- Supplied records:

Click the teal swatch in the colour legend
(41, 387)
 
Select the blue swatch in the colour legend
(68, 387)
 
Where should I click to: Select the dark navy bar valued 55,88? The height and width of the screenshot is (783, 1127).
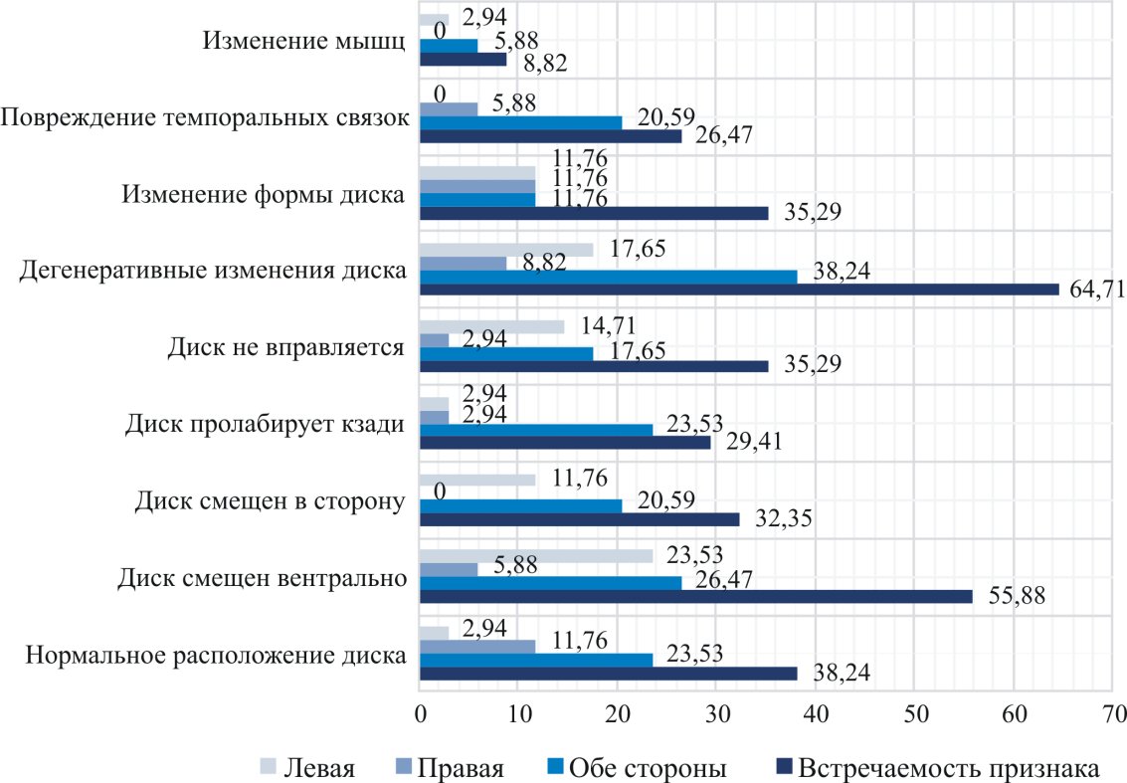[695, 596]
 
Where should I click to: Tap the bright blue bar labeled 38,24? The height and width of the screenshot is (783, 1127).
[608, 277]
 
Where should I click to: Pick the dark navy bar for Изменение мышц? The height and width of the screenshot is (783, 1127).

- What is expected: Recast every item above as a Markdown table with two columns, Row and Line, giving each non-blank line its own numbered row. Leave the pictures out.

- Expected answer:
| Row | Line |
|---|---|
| 1 | Click the teal swatch in the colour legend |
| 2 | (41, 387) |
| 3 | Select the blue swatch in the colour legend |
| 4 | (68, 387) |
| 5 | Where should I click to: Select the dark navy bar valued 55,88? The height and width of the screenshot is (783, 1127). |
| 6 | [695, 596] |
| 7 | Where should I click to: Tap the bright blue bar labeled 38,24? The height and width of the screenshot is (783, 1127). |
| 8 | [608, 277] |
| 9 | Where should I click to: Pick the dark navy bar for Изменение мышц? The height and width of the screenshot is (783, 1127). |